You should bake him a cake at his place in just your apron and some heels. Dudes dig chicks who can bake like that. Please ask the roomie to take a hike for the night.

Lorraine said...

Archiemcphee.com - a lunch lady action figure, perhaps or maybe some sushi bandages?

N said...

well, i don't know about you, CB, but i just jotted down ten ideas to inspire hot sex tonight.

gotta go, i'm off to get my brazillian, then to buy a sexy apron and cake mix.

Rosey said...

I think with "vague notions of underwear and hot sex" you are on the right track as confirmed by your fans. To take supastar's idea up a notch, get a Parkview room at Le Parker Meridian, take cheeseburgers out from the lobby and hang out the "Foughetaboutit" sign.

SwondPooping said...

"wildly inappropriate and random gifting."

This always get's my vote

myboyfriendiscrazy said...

Nice, I hope you end up with a good story...

The Seeker said...

Make him a coupon book. 10 coupons. Each with a little different kinky thing on it. And a generic coupon for 1 hour massage from you.

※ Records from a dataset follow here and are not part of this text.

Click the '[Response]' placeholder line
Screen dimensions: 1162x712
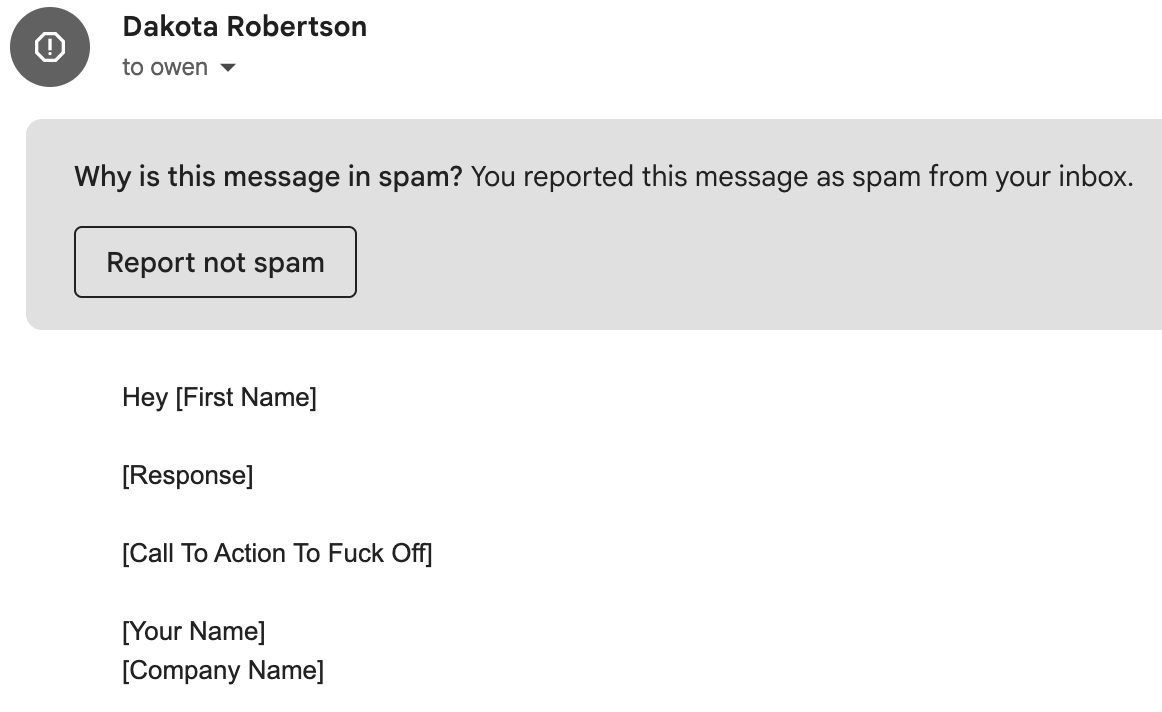click(x=187, y=475)
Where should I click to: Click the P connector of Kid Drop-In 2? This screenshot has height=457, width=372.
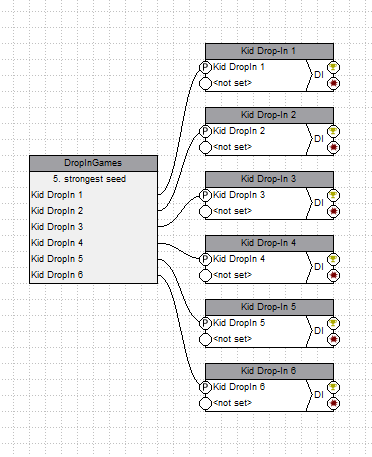[x=205, y=131]
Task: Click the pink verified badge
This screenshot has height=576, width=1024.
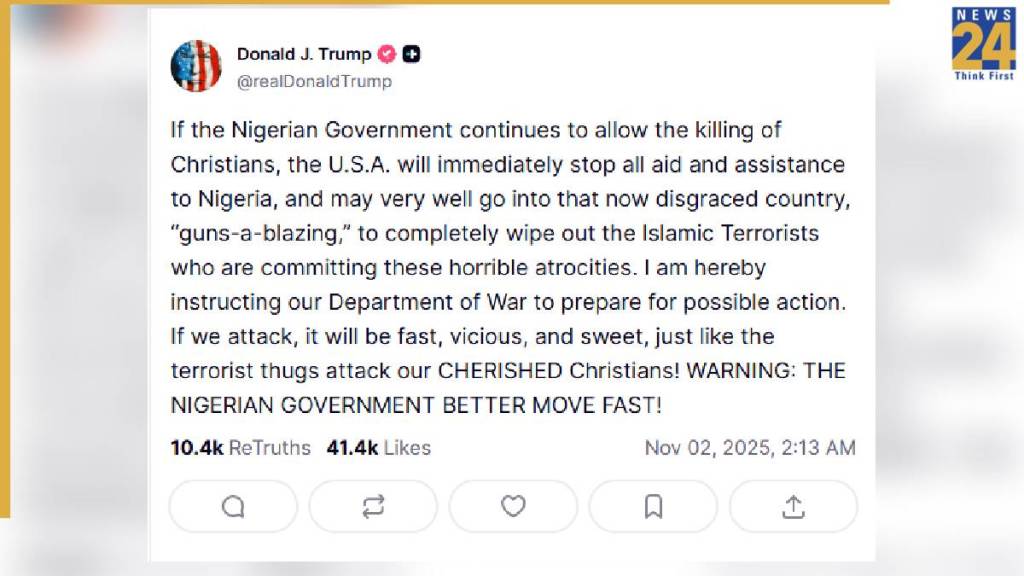Action: coord(387,55)
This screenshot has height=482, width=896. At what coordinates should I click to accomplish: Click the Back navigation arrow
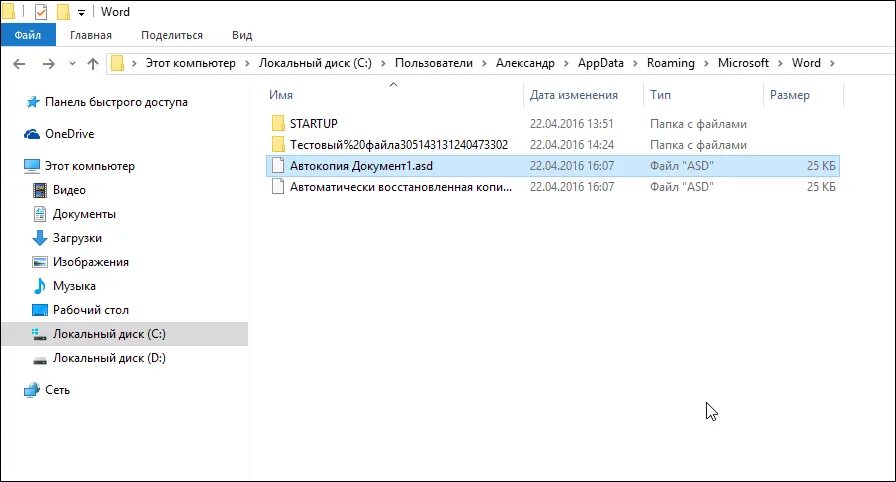click(x=21, y=63)
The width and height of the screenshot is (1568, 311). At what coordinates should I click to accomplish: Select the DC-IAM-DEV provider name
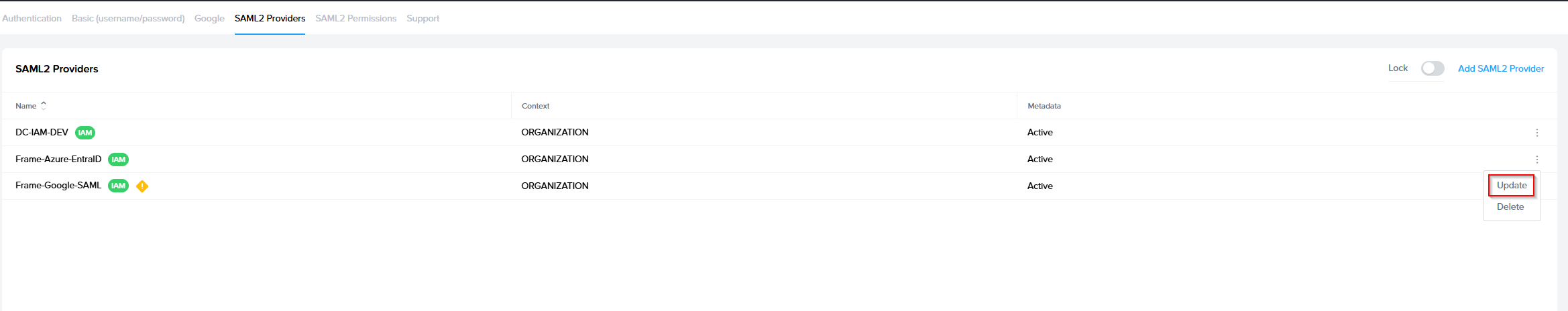pos(42,133)
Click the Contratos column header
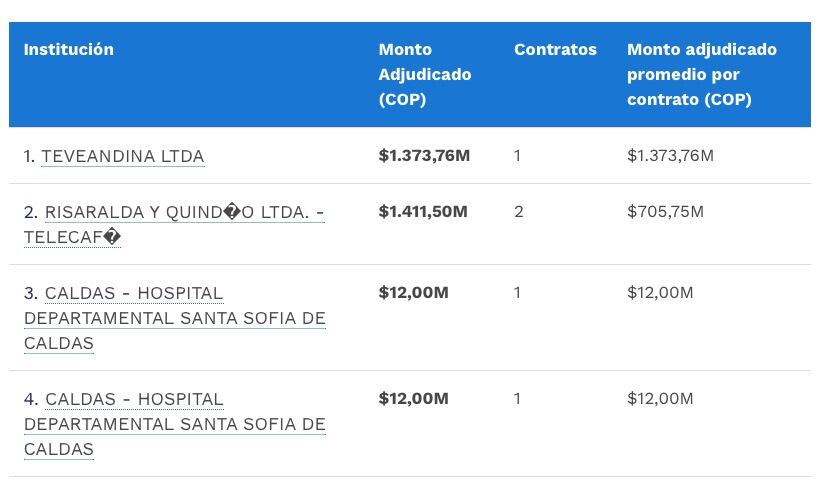Image resolution: width=818 pixels, height=501 pixels. (x=555, y=49)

Alternatively, buy him some women's lingerie from VS and tell him you want him to wear them all day then jump his bones after he does. (I don't know where this stuff comes from, I swear.) lol

Ki Two said...

Oh, the shirt. Get him a sex shirt. Don't even ask to install a hook near your bed and/or his on which to hang it. Act really, really into the shirt and him wearing it. Maybe you won't have to act...?

♥ m said...

forget the shirt, get him a pair of speedo bottoms 2 size too small and tell him he HAS to wear them everynight.

DevilsHeaven said...

I just saw on MSN.com, their shopping section is geared towards "Gifts for Him" ideas. However, you could get him an anti-snoring apparatus. I saw one that makes it look like you have an elephant trunk.

Lux said...

I tend to go with the trench coat and sexy lingerie routine. However, given the 90 degree weather, you might want to modify. Short shorts, no undies, tight baby tee and high heels.

Christine said...

Dude...CB...Where have you gone?

My morning reading just hasn't been the same.

Blog soon.

Random Musings Of My Life said...

My vote is for an equally as small pink t-shirt...

Meagy said...

get him a " THE t-shirt" have the same expectations as he did when he bought u ur sex/ wearing/ jammie/ everyday t- shirt. i think that would be effing hilarious. too bad i coulsn't have said it first. *pout*

Bindress said...

Meow, I just saw how to dump a guy in ten days last night. Saw the love fern. very funny.